── Text

The second witness for the first and second respondents was one Pandharinath Tatyaba Bhagat. In his examination in chief, he claimed that he was present at the time when the alleged partition took place. However, in his cross examination, he has stated thus :
"It is true to suggest that the defendant Nos. 1 and 2, are my next door neighbours, I was not present at the time of actual partition, but my father was present."
The witness has, thus, admitted that he was not present at the time of partition. Neither of the two witnesses was thus present when the alleged partition took place or had any knowledge of the manner in which the properties had been allotted.
12. The trial Court while dismissing the suit filed by the appellants placed a considerable degree of reliance on the judgment which was rendered by the Civil Judge, Junior Division at Baramati, in Regular Civil Suit No. 58 of 1958. This judgment which was delivered on 4th September, 1959 was in a suit which had been filed by a person by name of Balu Dada Barkade claiming to be the purchaser from Gopala, one of the sons of Maruti, of land admeasuring 9 Acres and 3 Gunthas. The suit which was instituted before the trial Court was against the first and second respondents herein and the tenant of the lands. In considering whether the reliance placed by the trial Court on the judgment of the Civil Court in that suit, was proper and correct, it must be stated at the outset that neither the appellant, nor indeed the other respondents, except respondents No. 1 and 2 were parties to the earlier suit. In these circumstances, the provisions of section 43 of the Evidence Act would squarely be attracted in the facts of the present case. Section 43 of the Evidence Act provides as follows :
"43. Judgments, etc. other than those mentioned in sections 40 to 42, when relevant. Judgments, orders or decrees, other than those mentioned in sections 40, 41 and 42, are irrelevant, unless the existence of such judgment, order or decree, is a fact in issue, or is relevant under some other provision of this Act."

────
── Provided data

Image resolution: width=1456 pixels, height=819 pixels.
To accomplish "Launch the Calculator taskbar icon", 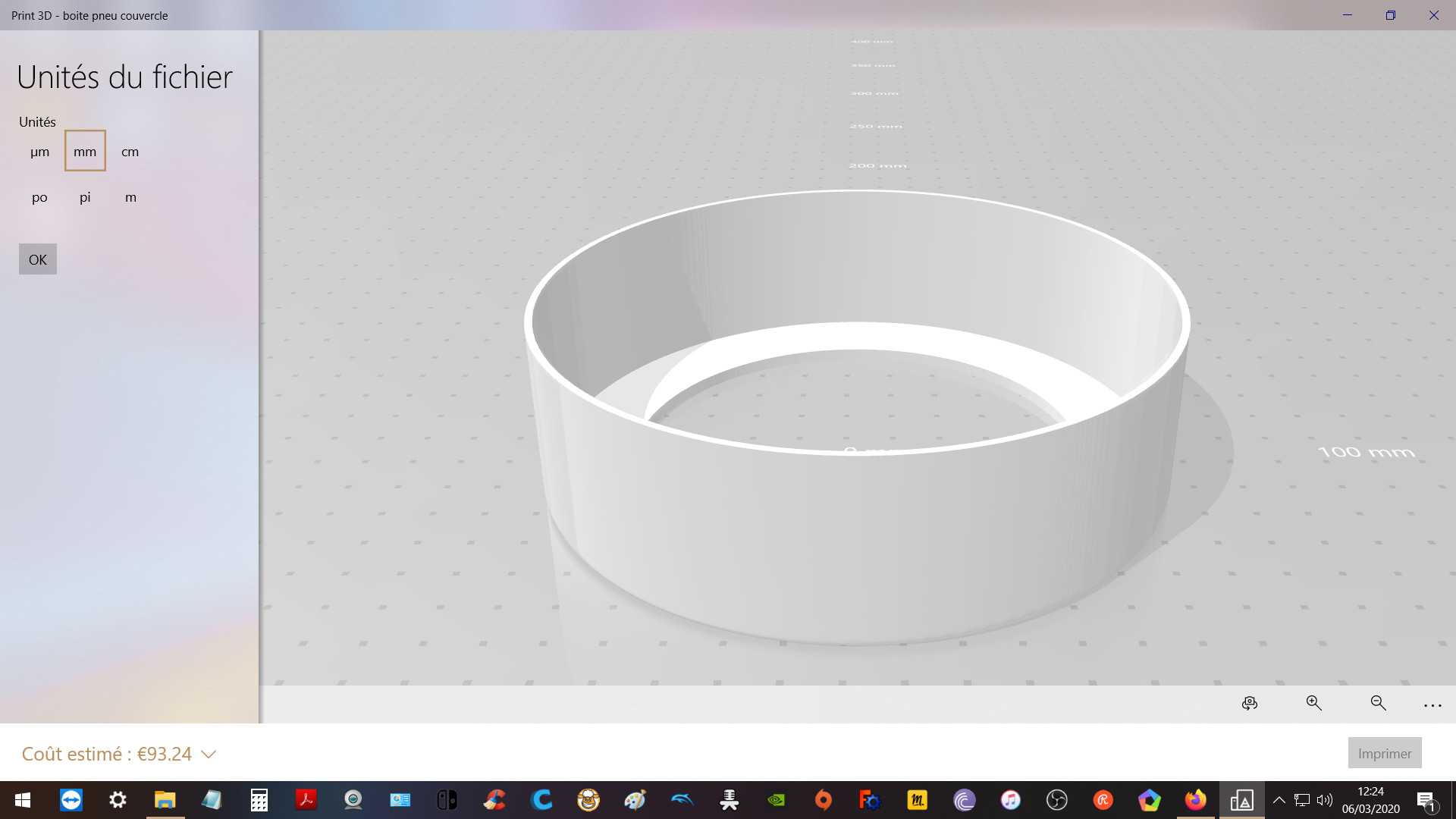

────

== Instructions to follow ==
According to the text, who filed Regular Civil Suit No. 58 of 1958? Please answer in one sentence. The material isn't needed for this.

== Solved problem ==
It was filed by Balu Dada Barkade, who claimed to have bought land measuring 9 Acres and 3 Gunthas from Gopala, one of Maruti's sons.